_What to produce_
Format every line of the records as a JSON list of strings, one string per line, omitting blank lines.

● ● ● ●

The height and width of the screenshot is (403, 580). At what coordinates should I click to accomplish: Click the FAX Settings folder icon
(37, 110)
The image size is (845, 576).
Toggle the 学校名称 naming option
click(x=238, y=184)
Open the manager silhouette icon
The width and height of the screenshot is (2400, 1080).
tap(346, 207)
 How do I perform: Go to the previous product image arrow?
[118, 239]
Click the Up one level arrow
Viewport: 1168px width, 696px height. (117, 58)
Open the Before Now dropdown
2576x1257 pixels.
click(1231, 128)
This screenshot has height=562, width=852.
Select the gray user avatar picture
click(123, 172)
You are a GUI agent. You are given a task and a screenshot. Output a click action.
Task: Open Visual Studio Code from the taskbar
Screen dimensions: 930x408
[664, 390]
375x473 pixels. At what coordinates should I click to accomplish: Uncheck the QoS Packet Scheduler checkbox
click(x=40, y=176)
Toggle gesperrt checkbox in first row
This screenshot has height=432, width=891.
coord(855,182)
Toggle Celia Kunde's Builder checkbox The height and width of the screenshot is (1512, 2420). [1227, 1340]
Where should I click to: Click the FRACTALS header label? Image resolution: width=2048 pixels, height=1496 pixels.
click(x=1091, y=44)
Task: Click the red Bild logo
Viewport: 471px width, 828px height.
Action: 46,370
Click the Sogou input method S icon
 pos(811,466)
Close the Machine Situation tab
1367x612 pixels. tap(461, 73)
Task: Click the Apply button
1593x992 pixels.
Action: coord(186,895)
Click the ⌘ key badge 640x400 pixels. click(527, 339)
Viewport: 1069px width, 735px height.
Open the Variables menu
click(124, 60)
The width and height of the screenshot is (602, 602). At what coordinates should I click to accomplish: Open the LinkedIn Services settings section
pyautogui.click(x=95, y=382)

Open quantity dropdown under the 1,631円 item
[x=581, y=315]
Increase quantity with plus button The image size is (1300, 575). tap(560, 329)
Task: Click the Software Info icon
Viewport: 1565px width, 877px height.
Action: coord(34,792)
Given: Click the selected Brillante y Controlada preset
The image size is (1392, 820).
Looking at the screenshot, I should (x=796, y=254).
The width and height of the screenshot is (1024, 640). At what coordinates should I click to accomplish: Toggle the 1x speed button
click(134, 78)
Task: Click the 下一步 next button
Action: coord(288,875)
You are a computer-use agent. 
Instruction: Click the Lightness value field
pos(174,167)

● ● ● ●

_Correct response_
[
  "The height and width of the screenshot is (403, 580). At what coordinates should I click to accomplish: Click the FAX Settings folder icon",
  "(37, 110)",
  "The image size is (845, 576).",
  "Toggle the 学校名称 naming option",
  "click(x=238, y=184)",
  "Open the manager silhouette icon",
  "The width and height of the screenshot is (2400, 1080).",
  "tap(346, 207)",
  " How do I perform: Go to the previous product image arrow?",
  "[118, 239]",
  "Click the Up one level arrow",
  "Viewport: 1168px width, 696px height. (117, 58)",
  "Open the Before Now dropdown",
  "2576x1257 pixels.",
  "click(1231, 128)",
  "This screenshot has height=562, width=852.",
  "Select the gray user avatar picture",
  "click(123, 172)",
  "You are a GUI agent. You are given a task and a screenshot. Output a click action.",
  "Task: Open Visual Studio Code from the taskbar",
  "Screen dimensions: 930x408",
  "[664, 390]",
  "375x473 pixels. At what coordinates should I click to accomplish: Uncheck the QoS Packet Scheduler checkbox",
  "click(x=40, y=176)",
  "Toggle gesperrt checkbox in first row",
  "This screenshot has height=432, width=891.",
  "coord(855,182)",
  "Toggle Celia Kunde's Builder checkbox The height and width of the screenshot is (1512, 2420). [1227, 1340]",
  "Where should I click to: Click the FRACTALS header label? Image resolution: width=2048 pixels, height=1496 pixels.",
  "click(x=1091, y=44)",
  "Task: Click the red Bild logo",
  "Viewport: 471px width, 828px height.",
  "Action: 46,370",
  "Click the Sogou input method S icon",
  " pos(811,466)",
  "Close the Machine Situation tab",
  "1367x612 pixels. tap(461, 73)",
  "Task: Click the Apply button",
  "1593x992 pixels.",
  "Action: coord(186,895)",
  "Click the ⌘ key badge 640x400 pixels. click(527, 339)",
  "Viewport: 1069px width, 735px height.",
  "Open the Variables menu",
  "click(124, 60)",
  "The width and height of the screenshot is (602, 602). At what coordinates should I click to accomplish: Open the LinkedIn Services settings section",
  "pyautogui.click(x=95, y=382)",
  "Open quantity dropdown under the 1,631円 item",
  "[x=581, y=315]",
  "Increase quantity with plus button The image size is (1300, 575). tap(560, 329)",
  "Task: Click the Software Info icon",
  "Viewport: 1565px width, 877px height.",
  "Action: coord(34,792)",
  "Given: Click the selected Brillante y Controlada preset",
  "The image size is (1392, 820).",
  "Looking at the screenshot, I should (x=796, y=254).",
  "The width and height of the screenshot is (1024, 640). At what coordinates should I click to accomplish: Toggle the 1x speed button",
  "click(134, 78)",
  "Task: Click the 下一步 next button",
  "Action: coord(288,875)",
  "You are a computer-use agent. ",
  "Instruction: Click the Lightness value field",
  "pos(174,167)"
]